Enviada em 06/08/2021

Marcada pelo histórico colonial, uma das formas de exclusão que persiste no Brasil é a exclusão social. Segundo o IBGE, populações indígenas e pessoas negras possuem menos acesso a estruturas de saúde e educação. Ademais, ocorre também a exclusão envolvendo pessoas com deficiência; em que ao serem identificadas, no período da Grécia, eram executados por serem considerados uma maldição.

Em primeira análise, a falta de estrutura é mais precária para negros e indígenas por conta da desigualdade social, sendo discriminados a respeito do trabalho que oferecem e sobre relação acadêmica. Querendo ou não, ainda se avalia uma pessoa pelas características físicas, até mesmo em artigos de televisão mostram mais pessoas brancas fazendo propagandas em grande parte das vezes.

Em segunda análise, com o tempo os deficientes começaram a ter mais espaço na sociedade, mas ainda não tem acesso a todos os direitos que precisam. Mesmo o IBGE exibindo que 24% da população brasileira tem algum tipo de deficiência, cidades e empresas possuem faltas de investimentos alarmantes.
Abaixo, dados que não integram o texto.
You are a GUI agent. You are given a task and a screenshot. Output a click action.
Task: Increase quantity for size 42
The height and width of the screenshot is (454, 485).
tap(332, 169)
Esses atos violam o bem-estar dessas pessoas, destrancando possíveis quadros de depressão por se sentirem insuficientes e problemas de saúde que podem vir junto.

Portanto, implantação de leis que ajudem a melhoras as infraestruturas de postos de saúde e conselhos estudantis, deve-se incluir a grande parcela de pessoas que não possuem acesso aos seus devidos direitos. Destaca o artigo 5° da Constituição Federal, o qual declara que os cidadãos são iguais perante a lei, sem distinção de qualquer natureza, esse artigo deve ser implantado com mais seriedade, com fiscalização e punição dos que não respeitarem. As vítimas devem estar cientes de seus direitos, sendo informadas através de noticiários e mídias sociais, realizando boletins de ocorrência para que agressores e preconceituosos sejam punidos perante a lei.